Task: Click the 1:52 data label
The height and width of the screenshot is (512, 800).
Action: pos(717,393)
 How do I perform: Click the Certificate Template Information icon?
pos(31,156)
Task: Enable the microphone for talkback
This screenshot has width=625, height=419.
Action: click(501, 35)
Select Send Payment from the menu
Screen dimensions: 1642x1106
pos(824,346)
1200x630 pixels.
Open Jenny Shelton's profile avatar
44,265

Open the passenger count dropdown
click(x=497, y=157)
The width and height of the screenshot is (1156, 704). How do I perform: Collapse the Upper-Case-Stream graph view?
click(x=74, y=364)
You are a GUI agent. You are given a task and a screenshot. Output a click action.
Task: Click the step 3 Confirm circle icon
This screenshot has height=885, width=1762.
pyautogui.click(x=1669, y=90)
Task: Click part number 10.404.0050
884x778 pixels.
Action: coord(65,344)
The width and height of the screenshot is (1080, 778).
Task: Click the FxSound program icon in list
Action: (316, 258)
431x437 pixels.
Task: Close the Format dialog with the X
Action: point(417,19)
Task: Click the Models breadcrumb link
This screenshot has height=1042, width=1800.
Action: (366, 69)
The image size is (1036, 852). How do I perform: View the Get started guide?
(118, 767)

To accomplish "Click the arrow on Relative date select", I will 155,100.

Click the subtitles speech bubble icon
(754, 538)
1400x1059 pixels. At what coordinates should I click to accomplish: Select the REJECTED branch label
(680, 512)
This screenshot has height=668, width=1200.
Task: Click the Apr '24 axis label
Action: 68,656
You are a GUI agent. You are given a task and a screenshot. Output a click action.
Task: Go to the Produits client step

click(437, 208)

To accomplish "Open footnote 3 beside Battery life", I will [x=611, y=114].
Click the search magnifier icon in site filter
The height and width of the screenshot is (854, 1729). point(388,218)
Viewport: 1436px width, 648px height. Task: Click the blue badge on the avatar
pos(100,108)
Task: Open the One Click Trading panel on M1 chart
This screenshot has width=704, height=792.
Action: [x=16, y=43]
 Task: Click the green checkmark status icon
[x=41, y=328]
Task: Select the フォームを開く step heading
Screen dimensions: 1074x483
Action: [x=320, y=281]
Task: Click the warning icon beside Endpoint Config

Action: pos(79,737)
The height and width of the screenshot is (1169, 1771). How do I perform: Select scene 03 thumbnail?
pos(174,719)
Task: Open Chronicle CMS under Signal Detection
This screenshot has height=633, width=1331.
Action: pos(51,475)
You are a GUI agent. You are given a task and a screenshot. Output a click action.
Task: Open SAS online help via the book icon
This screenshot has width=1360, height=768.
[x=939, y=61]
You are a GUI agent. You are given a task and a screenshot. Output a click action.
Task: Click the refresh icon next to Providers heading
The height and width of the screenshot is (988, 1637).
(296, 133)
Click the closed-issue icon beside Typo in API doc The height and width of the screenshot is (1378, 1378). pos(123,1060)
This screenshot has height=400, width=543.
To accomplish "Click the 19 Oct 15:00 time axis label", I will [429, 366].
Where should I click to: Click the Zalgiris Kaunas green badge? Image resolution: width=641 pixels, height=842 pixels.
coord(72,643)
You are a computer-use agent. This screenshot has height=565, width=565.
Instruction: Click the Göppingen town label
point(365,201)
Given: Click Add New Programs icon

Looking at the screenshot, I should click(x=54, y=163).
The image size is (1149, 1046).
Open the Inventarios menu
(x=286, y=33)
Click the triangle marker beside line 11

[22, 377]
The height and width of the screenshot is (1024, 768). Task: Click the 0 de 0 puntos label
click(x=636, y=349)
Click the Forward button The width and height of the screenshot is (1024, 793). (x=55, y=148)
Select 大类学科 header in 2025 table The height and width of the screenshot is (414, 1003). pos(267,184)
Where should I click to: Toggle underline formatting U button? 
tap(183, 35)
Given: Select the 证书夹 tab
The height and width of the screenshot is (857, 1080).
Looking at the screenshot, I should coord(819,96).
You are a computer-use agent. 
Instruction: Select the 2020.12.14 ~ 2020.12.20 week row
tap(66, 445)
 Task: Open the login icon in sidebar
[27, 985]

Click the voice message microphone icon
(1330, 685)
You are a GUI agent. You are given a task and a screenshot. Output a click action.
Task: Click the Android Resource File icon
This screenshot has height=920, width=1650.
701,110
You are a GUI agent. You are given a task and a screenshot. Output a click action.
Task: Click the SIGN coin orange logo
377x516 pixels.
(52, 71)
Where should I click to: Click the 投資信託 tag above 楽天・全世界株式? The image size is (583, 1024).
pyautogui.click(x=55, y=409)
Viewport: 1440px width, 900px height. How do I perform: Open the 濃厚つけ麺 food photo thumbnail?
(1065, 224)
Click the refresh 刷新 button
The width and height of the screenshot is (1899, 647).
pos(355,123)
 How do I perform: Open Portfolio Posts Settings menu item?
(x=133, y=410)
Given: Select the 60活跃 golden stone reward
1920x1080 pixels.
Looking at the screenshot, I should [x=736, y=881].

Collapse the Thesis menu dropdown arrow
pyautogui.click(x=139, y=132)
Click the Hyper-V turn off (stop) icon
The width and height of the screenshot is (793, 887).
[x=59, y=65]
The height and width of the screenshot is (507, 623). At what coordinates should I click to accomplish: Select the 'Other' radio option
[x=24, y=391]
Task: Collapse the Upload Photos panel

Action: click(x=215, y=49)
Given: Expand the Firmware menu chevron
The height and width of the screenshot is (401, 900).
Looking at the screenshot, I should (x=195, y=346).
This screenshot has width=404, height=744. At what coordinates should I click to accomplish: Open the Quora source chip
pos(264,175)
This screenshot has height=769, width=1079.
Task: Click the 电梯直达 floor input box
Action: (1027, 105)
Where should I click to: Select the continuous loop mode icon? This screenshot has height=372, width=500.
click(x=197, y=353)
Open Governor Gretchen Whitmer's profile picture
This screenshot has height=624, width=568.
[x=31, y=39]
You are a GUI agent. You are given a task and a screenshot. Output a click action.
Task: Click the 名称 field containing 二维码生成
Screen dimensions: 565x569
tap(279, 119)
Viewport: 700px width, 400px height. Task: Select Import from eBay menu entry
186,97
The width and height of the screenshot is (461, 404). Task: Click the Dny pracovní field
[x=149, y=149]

☆ ☆ ☆ ☆ ☆ ☆ ☆

Could I ask you to return the records exactly and in full?

Task: Click the 1:52 data label
The height and width of the screenshot is (512, 800).
Action: pos(717,393)
 How do I perform: Click the Certificate Template Information icon?
pos(31,156)
Task: Enable the microphone for talkback
This screenshot has width=625, height=419.
Action: click(501, 35)
Select Send Payment from the menu
Screen dimensions: 1642x1106
pos(824,346)
1200x630 pixels.
Open Jenny Shelton's profile avatar
44,265

Open the passenger count dropdown
click(x=497, y=157)
The width and height of the screenshot is (1156, 704). How do I perform: Collapse the Upper-Case-Stream graph view?
click(x=74, y=364)
You are a GUI agent. You are given a task and a screenshot. Output a click action.
Task: Click the step 3 Confirm circle icon
This screenshot has height=885, width=1762.
pyautogui.click(x=1669, y=90)
Task: Click part number 10.404.0050
884x778 pixels.
Action: coord(65,344)
The width and height of the screenshot is (1080, 778).
Task: Click the FxSound program icon in list
Action: (316, 258)
431x437 pixels.
Task: Close the Format dialog with the X
Action: point(417,19)
Task: Click the Models breadcrumb link
This screenshot has height=1042, width=1800.
Action: (366, 69)
The image size is (1036, 852). How do I perform: View the Get started guide?
(118, 767)

To accomplish "Click the arrow on Relative date select", I will 155,100.

Click the subtitles speech bubble icon
(754, 538)
1400x1059 pixels. At what coordinates should I click to accomplish: Select the REJECTED branch label
(680, 512)
This screenshot has height=668, width=1200.
Task: Click the Apr '24 axis label
Action: 68,656
You are a GUI agent. You are given a task and a screenshot. Output a click action.
Task: Go to the Produits client step

click(437, 208)

To accomplish "Open footnote 3 beside Battery life", I will [x=611, y=114].
Click the search magnifier icon in site filter
The height and width of the screenshot is (854, 1729). point(388,218)
Viewport: 1436px width, 648px height. Task: Click the blue badge on the avatar
pos(100,108)
Task: Open the One Click Trading panel on M1 chart
This screenshot has width=704, height=792.
Action: [x=16, y=43]
 Task: Click the green checkmark status icon
[x=41, y=328]
Task: Select the フォームを開く step heading
Screen dimensions: 1074x483
Action: [x=320, y=281]
Task: Click the warning icon beside Endpoint Config

Action: pos(79,737)
The height and width of the screenshot is (1169, 1771). How do I perform: Select scene 03 thumbnail?
pos(174,719)
Task: Open Chronicle CMS under Signal Detection
This screenshot has height=633, width=1331.
Action: pos(51,475)
You are a GUI agent. You are given a task and a screenshot. Output a click action.
Task: Open SAS online help via the book icon
This screenshot has width=1360, height=768.
[x=939, y=61]
You are a GUI agent. You are given a task and a screenshot. Output a click action.
Task: Click the refresh icon next to Providers heading
The height and width of the screenshot is (988, 1637).
(296, 133)
Click the closed-issue icon beside Typo in API doc The height and width of the screenshot is (1378, 1378). pos(123,1060)
This screenshot has height=400, width=543.
To accomplish "Click the 19 Oct 15:00 time axis label", I will [429, 366].
Where should I click to: Click the Zalgiris Kaunas green badge? Image resolution: width=641 pixels, height=842 pixels.
coord(72,643)
You are a computer-use agent. This screenshot has height=565, width=565.
Instruction: Click the Göppingen town label
point(365,201)
Given: Click Add New Programs icon

Looking at the screenshot, I should click(x=54, y=163).
The image size is (1149, 1046).
Open the Inventarios menu
(x=286, y=33)
Click the triangle marker beside line 11

[22, 377]
The height and width of the screenshot is (1024, 768). Task: Click the 0 de 0 puntos label
click(x=636, y=349)
Click the Forward button The width and height of the screenshot is (1024, 793). (x=55, y=148)
Select 大类学科 header in 2025 table The height and width of the screenshot is (414, 1003). pos(267,184)
Where should I click to: Toggle underline formatting U button? 
tap(183, 35)
Given: Select the 证书夹 tab
The height and width of the screenshot is (857, 1080).
Looking at the screenshot, I should coord(819,96).
You are a computer-use agent. 
Instruction: Select the 2020.12.14 ~ 2020.12.20 week row
tap(66, 445)
 Task: Open the login icon in sidebar
[27, 985]

Click the voice message microphone icon
(1330, 685)
You are a GUI agent. You are given a task and a screenshot. Output a click action.
Task: Click the Android Resource File icon
This screenshot has height=920, width=1650.
701,110
You are a GUI agent. You are given a task and a screenshot. Output a click action.
Task: Click the SIGN coin orange logo
377x516 pixels.
(52, 71)
Where should I click to: Click the 投資信託 tag above 楽天・全世界株式? The image size is (583, 1024).
pyautogui.click(x=55, y=409)
Viewport: 1440px width, 900px height. How do I perform: Open the 濃厚つけ麺 food photo thumbnail?
(1065, 224)
Click the refresh 刷新 button
The width and height of the screenshot is (1899, 647).
pos(355,123)
 How do I perform: Open Portfolio Posts Settings menu item?
(x=133, y=410)
Given: Select the 60活跃 golden stone reward
1920x1080 pixels.
Looking at the screenshot, I should [x=736, y=881].

Collapse the Thesis menu dropdown arrow
pyautogui.click(x=139, y=132)
Click the Hyper-V turn off (stop) icon
The width and height of the screenshot is (793, 887).
[x=59, y=65]
The height and width of the screenshot is (507, 623). At what coordinates should I click to accomplish: Select the 'Other' radio option
[x=24, y=391]
Task: Collapse the Upload Photos panel

Action: click(x=215, y=49)
Given: Expand the Firmware menu chevron
The height and width of the screenshot is (401, 900).
Looking at the screenshot, I should (x=195, y=346).
This screenshot has width=404, height=744. At what coordinates should I click to accomplish: Open the Quora source chip
pos(264,175)
This screenshot has height=769, width=1079.
Task: Click the 电梯直达 floor input box
Action: (1027, 105)
Where should I click to: Select the continuous loop mode icon? This screenshot has height=372, width=500.
click(x=197, y=353)
Open Governor Gretchen Whitmer's profile picture
This screenshot has height=624, width=568.
[x=31, y=39]
You are a GUI agent. You are given a task and a screenshot. Output a click action.
Task: Click the 名称 field containing 二维码生成
Screen dimensions: 565x569
tap(279, 119)
Viewport: 700px width, 400px height. Task: Select Import from eBay menu entry
186,97
The width and height of the screenshot is (461, 404). Task: Click the Dny pracovní field
[x=149, y=149]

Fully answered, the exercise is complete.